Points and badges are predictable by construction. They turn the reward into a guarantee, and the brain responds to guarantees with silence. The reward is not the chase. The reward is the chasing after it.

This also dispenses with the most common objection. But people do collect the points, they want the badges, you can see it in the numbers. Yes. In the short term, every new layer of reward produces a spike, because it is unexpected at first. That is exactly the trap. What gets measured as an uptick is the beginning of habituation. As soon as the reward has become expectable, and that happens fast, the system drops below its starting level, because now the original, intrinsic drive is missing and the external one has already flattened out.

Flow runs in the wrong direction

That leaves the third pillar, and it concerns not the wanting but the difficulty. With his flow research, Mihaly Csikszentmihalyi showed that the state of deepest absorption and highest performance hangs on a moving condition: the challenge must grow along with the skill. If you get better and the task stays equally hard, you tip into boredom.
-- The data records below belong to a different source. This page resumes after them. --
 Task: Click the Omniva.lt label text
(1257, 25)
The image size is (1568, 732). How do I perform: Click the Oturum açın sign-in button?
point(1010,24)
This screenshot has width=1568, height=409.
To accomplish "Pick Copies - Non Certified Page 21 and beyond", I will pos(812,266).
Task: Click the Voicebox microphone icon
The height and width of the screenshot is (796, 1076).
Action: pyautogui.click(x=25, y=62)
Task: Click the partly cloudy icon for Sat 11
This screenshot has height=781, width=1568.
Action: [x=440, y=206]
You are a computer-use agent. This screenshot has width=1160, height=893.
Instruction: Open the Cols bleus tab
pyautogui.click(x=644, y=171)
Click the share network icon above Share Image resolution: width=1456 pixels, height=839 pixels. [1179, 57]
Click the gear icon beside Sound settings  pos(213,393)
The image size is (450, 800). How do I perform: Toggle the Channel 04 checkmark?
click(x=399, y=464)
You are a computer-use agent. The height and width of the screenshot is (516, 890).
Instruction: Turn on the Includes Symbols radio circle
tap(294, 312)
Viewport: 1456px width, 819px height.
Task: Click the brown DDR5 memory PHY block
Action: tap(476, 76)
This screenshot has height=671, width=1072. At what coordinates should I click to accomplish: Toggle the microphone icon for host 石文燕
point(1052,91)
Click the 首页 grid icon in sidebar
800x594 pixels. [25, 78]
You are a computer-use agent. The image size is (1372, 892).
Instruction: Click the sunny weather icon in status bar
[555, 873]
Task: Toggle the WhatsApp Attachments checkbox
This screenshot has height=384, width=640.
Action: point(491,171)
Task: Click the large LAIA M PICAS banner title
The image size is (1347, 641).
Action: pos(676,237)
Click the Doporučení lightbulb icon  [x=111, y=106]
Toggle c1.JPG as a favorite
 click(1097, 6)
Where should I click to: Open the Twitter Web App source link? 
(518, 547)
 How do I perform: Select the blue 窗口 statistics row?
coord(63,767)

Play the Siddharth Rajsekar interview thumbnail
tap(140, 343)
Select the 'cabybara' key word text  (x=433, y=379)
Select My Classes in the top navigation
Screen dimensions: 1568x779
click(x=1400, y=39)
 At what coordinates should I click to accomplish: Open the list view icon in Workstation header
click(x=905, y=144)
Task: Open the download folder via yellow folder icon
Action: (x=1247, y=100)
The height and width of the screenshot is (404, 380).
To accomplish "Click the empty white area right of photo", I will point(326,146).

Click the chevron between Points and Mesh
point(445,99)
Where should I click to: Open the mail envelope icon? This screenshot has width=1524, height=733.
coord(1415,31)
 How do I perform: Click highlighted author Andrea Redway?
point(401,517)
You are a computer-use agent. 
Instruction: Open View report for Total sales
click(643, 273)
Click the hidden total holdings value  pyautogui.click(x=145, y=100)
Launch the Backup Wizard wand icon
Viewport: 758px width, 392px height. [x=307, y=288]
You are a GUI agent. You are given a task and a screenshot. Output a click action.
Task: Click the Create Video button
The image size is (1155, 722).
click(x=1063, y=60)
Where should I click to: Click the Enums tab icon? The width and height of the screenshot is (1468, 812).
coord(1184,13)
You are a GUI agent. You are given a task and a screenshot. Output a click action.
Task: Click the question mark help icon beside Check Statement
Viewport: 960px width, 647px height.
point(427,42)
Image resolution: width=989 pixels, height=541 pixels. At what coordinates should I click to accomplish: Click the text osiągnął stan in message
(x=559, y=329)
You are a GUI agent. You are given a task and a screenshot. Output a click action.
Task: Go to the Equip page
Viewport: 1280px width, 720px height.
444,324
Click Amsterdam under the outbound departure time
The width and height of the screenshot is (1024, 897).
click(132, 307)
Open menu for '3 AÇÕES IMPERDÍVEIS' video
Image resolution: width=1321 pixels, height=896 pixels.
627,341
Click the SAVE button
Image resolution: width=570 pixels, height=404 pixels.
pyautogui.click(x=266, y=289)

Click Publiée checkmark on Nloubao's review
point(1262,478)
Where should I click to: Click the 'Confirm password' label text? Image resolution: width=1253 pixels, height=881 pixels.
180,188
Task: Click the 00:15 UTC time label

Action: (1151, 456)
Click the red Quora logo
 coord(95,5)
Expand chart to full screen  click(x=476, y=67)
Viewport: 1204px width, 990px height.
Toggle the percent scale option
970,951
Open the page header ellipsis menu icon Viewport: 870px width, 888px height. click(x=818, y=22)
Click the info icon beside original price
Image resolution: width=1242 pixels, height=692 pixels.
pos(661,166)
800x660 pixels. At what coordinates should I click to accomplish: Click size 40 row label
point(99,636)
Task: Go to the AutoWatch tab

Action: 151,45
Flow demands that it gets harder when you get better.

And now look at what points and badge systems almost always do in practice. They help you get the points. They reduce friction, they give hints, they make the next point more attainable, because the measured success, the point balance, would otherwise look bad. So they pull difficulty downward, in exactly the moment when skill is pointing upward. That is the precise opposite direction to flow. You optimize for collecting and thereby make rising impossible.

Put the three findings together and a consistent picture emerges. Barrett shows that certain predictions dry out engagement. Sapolsky and Schultz show that guaranteed rewards silence the drive system. Csikszentmihalyi shows that point logic pulls difficulty downward, while flow needs the opposite. Three different disciplines, the same diagnosis.

What this does not mean

It does not mean you should do without any feedback. On the contrary, feedback is central. It means feedback must not take the form of a guaranteed external receipt. Good playful feedback opens something up: a new area, a more demanding task, a visibly grown ability. It does not merely confirm that the expected thing has occurred. It shows that something has become possible that was not possible before.

That is the difference between gamification that holds and gamification that collapses. Not the question of whether game elements are used, but whether they keep the activity worthwhile or turn it into a means of collecting. If you want to build engagement, do not build points. Build progress that keeps the brain in the future, uncertainty that keeps the drive system awake, and rising challenge that makes flow possible. Points and badges are the easiest solution. And that is exactly why they are usually the wrong one.